Ce nouveau système n’est d’ailleurs majoritaire qu’en Chine. À Taïwan, les élèves continuent à apprendre la langue chinoise à l’aide de l’ancien système Zhuyin, utilisant d’autres types de caractères (Bopomofo) pour représenter la prononciation des sinogrammes.
Sinogramme (à gauche) accompagné de sa transcription en Zhuyin (symboles
sur la première ligne) et en Pinyin (transcription romanisée sur la seconde ligne)
© Sing and Learn Chinese
Une langue écrite imprécise
Si le français et l’anglais sont utilisés dans la diplomatie et la rédaction de contrats pour leur extrême précision, le chinois mandarin ne peut pas se permettre une telle valorisation, tant la précision de son langage écrit est faible.
Depuis la révolution culturelle et la simplification de langue écrite, de nombreux sinogrammes ont été fusionnés, créant alors une situation rare : certains sinogrammes, y compris ceux couramment utilisés, possèdent plusieurs sens différents et prononciations distinctes en fonction du contexte dans lequel ils sont employés.
Si au moment de la rédaction, le rédacteur attribue de manière logique le sens souhaité au sinogramme, c’est au moment de la lecture que la situation se complexifie. En effet, le sens du sinogramme est libre à l’interprétation du lecteur, dans la mesure où il demeure cohérent au reste de la phrase.
Il semble alors difficile, au vu de cette situation, d’accorder au chinois le statut de langue précise.
Par exemple : 还 signifie à la fois “encore” (se prononce alors “hai”) mais aussi “rendre/retourner” (et se prononce alors “huan”). L’ordre des mots dans la phrase devient alors le seul moyen de déterminer le sens qui a été attribué au sinogramme. 我要还书 signifie “Je dois rendre un/des livre(s)”, là encore la faible précision du chinois ne nous permet pas de déterminer dans cette phrase s’il est question d’un ou plusieurs livres pour une raison d’absence d’article, tandis que 我还要书 signifie “Je veux encore un/des livre(s)”.
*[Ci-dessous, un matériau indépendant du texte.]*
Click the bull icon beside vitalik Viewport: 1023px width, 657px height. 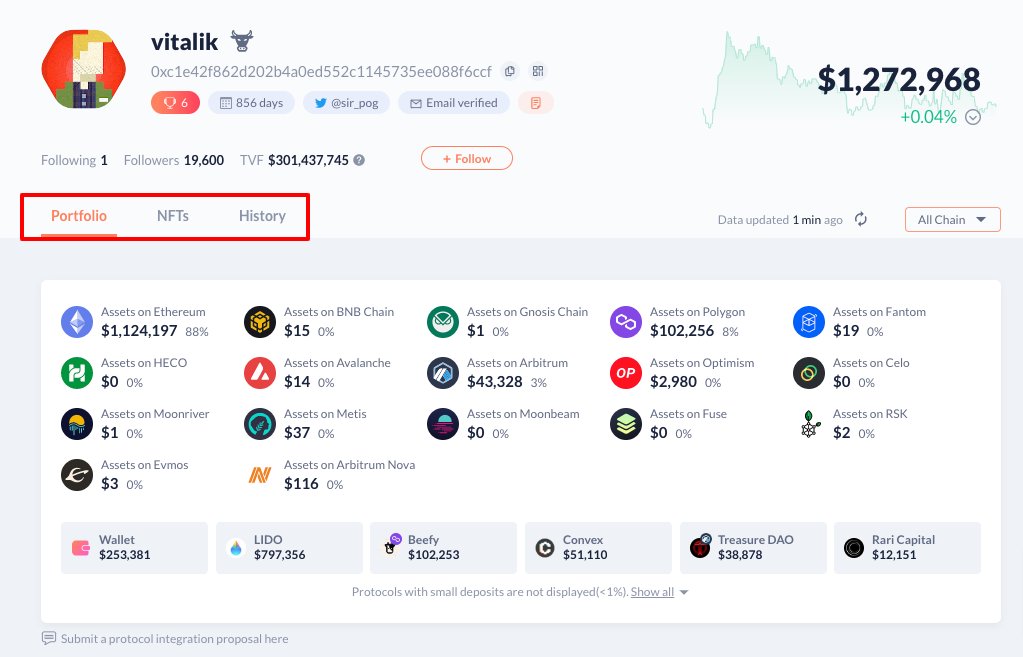pos(242,41)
Mais cette imprécision ne date pas de la révolution culturelle, même si cette dernière l’a amplifiée.
Il est arrivé au cours des époques et des dynasties, que les sinogrammes aient été amenés à changer considérablement de sens (gagnant parfois des sens totalement opposés), responsables notamment de la lecture difficile des textes anciens chinois et des nombreuses théories et débats sur leur interprétation.
À titre d’exemple, 只是 (zhi’shi) est aujourd’hui utilisé pour exprimer la concession, alors que sous la dynastie Tang, il pouvait servir à exprimer la cause. Cela crée alors des interprétations contraires, ne sachant pas si le sujet devrait systématiquement se porter négativement (concession), ou s’il peut porter, à l’inverse, une connotation positive (cause).
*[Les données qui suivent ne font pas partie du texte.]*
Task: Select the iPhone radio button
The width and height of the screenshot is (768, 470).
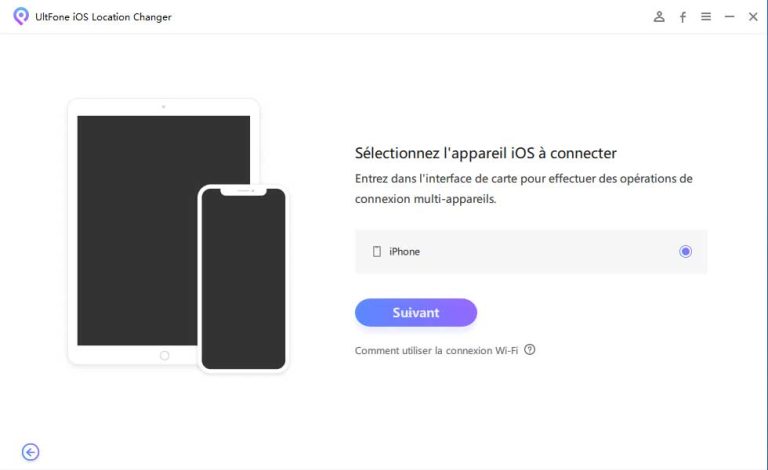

Une prononciation orale complexe et risquée : la règle des tons
Le chinois mandarin est basé sur une échelle cinq tons. Ces tons correspondent chacun à une intonation différente de la voix. En chinois, chaque syllabe existe ainsi en cinq tons différents, et chacun de ces tons désigne un mot et un sinogramme là-encore différent.
Grille des différents tons en chinois
© Beijing Cursus
Une très légère erreur dans l’intonation donnée provoque une erreur de ton, pouvant alors faire basculer tout le sens d’un mot et d’une phrase.
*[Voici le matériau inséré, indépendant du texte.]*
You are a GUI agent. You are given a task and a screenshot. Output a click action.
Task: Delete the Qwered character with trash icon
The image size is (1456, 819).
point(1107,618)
Par exemple, “媳妇” signifie “belle-fille” et se prononce “xí fù”, mais “西服” signifie “costume” et se prononce “xī fú”.
Un léger écart de prononciation peut alors créer facilement une situation cocasse, transformant une phrase comme “J’aime ton costume” en “J’aime ta belle-fille”.
Un vocabulaire limité
De nombreux termes scientifiques dérivés du latin n’ont tout simplement aucune traduction ou équivalence en chinois mandarin, ce dernier ne reposant pas sur des bases latines, et ne disposant pas d’un alphabet romain.
Les traductions de termes à origine latine en chinois ne peuvent alors se faire que phonétiquement, en dépit de toute valeur étymologique, entraînant alors des pertes de précision, voire des confusions dans le cas de termes médicaux ou scientifiques à la prononciation proche les uns des autres.